▶ **PROBLEM TO WORK ON**:
Which lines hold the string "computer"? Copy each of them from the material below.

▶ **INPUT FOR THIS TASK**:
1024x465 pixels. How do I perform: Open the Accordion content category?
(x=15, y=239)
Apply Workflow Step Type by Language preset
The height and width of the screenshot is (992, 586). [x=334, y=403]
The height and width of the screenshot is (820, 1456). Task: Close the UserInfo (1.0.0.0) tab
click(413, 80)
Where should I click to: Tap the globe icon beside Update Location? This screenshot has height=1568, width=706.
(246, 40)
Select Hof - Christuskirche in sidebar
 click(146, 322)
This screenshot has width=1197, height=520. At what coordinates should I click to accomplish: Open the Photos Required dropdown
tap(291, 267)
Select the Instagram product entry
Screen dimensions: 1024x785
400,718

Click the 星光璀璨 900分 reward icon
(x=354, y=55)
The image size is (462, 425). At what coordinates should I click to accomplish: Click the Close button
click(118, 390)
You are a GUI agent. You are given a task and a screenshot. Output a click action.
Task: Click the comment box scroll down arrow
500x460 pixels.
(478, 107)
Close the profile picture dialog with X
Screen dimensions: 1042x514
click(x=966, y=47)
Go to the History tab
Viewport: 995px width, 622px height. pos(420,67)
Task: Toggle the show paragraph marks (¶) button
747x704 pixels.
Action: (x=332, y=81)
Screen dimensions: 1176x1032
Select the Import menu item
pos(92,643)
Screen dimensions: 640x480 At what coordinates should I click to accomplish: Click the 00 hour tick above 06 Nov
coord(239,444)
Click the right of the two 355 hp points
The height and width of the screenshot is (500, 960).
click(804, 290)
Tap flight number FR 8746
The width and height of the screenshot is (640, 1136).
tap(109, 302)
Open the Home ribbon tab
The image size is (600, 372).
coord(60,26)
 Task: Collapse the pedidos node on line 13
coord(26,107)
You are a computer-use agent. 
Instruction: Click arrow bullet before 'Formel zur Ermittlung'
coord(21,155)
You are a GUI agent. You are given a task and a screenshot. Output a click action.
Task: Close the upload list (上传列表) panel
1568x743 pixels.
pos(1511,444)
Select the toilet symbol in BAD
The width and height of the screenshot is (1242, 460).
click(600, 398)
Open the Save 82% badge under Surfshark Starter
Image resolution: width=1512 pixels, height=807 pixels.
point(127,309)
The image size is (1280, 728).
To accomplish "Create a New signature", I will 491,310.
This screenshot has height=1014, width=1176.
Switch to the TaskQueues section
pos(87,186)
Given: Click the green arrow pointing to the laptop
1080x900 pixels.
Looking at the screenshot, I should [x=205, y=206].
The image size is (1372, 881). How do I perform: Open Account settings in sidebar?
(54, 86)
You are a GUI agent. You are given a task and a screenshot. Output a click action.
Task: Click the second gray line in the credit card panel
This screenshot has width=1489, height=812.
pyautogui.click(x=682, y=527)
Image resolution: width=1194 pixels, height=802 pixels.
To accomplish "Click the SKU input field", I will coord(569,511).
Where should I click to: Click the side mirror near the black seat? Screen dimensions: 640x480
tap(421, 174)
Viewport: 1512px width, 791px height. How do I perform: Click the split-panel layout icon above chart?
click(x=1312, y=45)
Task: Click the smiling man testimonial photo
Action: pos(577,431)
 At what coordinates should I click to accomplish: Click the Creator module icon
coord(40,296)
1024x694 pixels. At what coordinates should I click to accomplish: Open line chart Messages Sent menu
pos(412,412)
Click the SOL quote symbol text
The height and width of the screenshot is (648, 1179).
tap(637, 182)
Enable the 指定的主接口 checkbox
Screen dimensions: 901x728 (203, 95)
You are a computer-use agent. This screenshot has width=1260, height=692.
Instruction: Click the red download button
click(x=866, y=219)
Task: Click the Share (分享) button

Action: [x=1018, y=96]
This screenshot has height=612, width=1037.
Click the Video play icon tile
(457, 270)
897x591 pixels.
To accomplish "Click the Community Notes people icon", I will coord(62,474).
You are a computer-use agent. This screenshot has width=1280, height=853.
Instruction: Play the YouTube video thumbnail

▶ **ANSWER TO THIS EXERCISE**:
You are a computer-use agent. 
You are a computer-use agent. This screenshot has width=1260, height=692.
You are a computer-use agent. This screenshot has width=1280, height=853.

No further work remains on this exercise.